I pretty much really just seem to feel sort of the same way also.
Don't be sad, Le R. After all, "also" is just a really excellent word, without which some sentences would be pretty much incomprehensible.
I say you've bested me wombat. Touché.
Dear Alternate-Reality Registionist,
Because cash register repair blogs are notoriously dull.
Thanks, CKHB! Great tips there, including the bracket one in his Comments on "just."
Personally, I like finding just, that, and really in my early drafts, 'cause 1) it shows I'm onto their nefarious scheme to foul my tale, and 2) I enjoy slashing them out so much.
OMG FIZZGIG I LOVE YOU.
After I admitted my addiction to the words just, really, and pretty (along with the really fascinating additions of huh? and you know? at the end of most dialogue), I found out most authors I know do the same thing. We can't help it we're all just really pretty.

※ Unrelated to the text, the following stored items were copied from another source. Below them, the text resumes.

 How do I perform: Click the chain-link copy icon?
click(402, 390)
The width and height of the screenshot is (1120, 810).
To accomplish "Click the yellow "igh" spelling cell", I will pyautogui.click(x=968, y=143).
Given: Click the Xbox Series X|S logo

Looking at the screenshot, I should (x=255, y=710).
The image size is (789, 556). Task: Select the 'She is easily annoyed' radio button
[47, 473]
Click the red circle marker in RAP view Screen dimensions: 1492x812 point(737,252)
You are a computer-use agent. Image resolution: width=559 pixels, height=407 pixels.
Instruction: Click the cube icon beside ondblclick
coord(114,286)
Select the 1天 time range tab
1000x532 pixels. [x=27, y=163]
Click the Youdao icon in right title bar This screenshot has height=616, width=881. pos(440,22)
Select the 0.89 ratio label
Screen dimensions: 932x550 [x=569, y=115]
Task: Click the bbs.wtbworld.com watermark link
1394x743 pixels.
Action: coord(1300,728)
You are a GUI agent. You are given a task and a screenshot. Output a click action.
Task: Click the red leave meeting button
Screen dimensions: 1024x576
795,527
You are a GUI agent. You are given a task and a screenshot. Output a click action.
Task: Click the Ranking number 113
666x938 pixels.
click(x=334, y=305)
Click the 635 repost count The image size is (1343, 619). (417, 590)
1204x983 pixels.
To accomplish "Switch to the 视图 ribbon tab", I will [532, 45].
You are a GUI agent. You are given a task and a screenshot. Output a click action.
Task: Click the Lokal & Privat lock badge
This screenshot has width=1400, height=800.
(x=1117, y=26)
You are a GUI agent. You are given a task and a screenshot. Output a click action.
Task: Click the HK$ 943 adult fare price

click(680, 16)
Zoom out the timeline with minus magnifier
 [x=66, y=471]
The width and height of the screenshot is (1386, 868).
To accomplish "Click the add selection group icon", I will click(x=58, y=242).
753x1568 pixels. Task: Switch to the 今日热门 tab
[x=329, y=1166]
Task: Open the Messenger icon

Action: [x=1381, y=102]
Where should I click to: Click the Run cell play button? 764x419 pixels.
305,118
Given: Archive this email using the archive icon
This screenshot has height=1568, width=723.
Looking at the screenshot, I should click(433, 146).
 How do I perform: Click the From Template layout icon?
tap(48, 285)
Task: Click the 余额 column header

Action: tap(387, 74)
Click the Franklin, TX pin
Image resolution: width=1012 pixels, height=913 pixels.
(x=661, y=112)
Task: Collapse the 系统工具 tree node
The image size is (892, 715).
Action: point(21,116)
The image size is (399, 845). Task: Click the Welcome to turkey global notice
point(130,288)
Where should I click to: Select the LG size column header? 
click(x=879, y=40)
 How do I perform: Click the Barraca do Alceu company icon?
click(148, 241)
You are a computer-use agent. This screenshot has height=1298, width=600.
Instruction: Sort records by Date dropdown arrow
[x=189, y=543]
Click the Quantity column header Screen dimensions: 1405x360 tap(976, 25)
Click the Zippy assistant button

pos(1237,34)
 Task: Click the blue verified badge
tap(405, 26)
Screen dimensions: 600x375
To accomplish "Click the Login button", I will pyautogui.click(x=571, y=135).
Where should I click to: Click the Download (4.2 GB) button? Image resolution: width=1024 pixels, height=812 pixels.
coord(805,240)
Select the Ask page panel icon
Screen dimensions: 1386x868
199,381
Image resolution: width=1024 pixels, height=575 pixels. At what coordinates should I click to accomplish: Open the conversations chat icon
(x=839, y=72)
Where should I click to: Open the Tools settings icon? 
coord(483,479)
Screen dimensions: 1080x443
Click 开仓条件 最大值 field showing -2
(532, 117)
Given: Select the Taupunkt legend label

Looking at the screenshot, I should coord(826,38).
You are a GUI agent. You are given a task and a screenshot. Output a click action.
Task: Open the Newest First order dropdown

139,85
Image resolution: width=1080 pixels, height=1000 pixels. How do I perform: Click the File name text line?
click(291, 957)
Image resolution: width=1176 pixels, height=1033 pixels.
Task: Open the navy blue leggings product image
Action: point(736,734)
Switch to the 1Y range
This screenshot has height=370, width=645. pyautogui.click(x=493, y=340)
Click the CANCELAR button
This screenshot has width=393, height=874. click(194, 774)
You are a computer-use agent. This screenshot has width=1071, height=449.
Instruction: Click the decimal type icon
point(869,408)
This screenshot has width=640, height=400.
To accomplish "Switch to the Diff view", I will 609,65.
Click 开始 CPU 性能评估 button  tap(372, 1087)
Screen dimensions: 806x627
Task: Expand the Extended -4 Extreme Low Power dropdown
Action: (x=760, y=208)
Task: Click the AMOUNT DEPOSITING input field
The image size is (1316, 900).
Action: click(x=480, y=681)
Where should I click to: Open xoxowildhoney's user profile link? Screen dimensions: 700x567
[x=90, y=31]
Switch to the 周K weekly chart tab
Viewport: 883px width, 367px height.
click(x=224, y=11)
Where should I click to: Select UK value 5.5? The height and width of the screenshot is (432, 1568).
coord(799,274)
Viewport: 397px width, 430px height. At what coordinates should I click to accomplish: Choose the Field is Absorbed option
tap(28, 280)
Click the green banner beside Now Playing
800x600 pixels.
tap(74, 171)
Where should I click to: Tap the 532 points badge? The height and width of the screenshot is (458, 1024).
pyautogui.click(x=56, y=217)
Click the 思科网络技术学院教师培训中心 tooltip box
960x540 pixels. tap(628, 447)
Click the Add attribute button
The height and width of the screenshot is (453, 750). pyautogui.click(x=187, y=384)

AND OMG WHY CAN I NOT REMEMBER WHO FIZZGIG IS?!? THIS IS RIDICULOUS I KNOW I KNOW HIM BUT I CAN'T THINK OF IT FOR THE LIFE OF ME! (subtitled: thank goodness for google, off I go)
erica
Suddenly! Everything happens suddenly in my books! Because why should I write unexpected and exciting things when I can just TELL you that they are unexpected and exciting with the word 'suddenly'?
GAH!
I love Fizzgig too.
I say 'interesting' too much.
Also, on the subject of muppets:
http://www.youtube.com/watch?v=Vqc9jdZ-zlM
"Just" kills me. One month I tried to give up using "just" and it was hella hard. "Just" and "really". They are murder. I have to do searches for them constantly.
I have great respect for cash register repair persons, I do. However, I doubt that even their greatest ambition is to be a cash register repair person.
I suspect 9 out of 10 of them would rather be a karaoke god. Either that or a reality television star.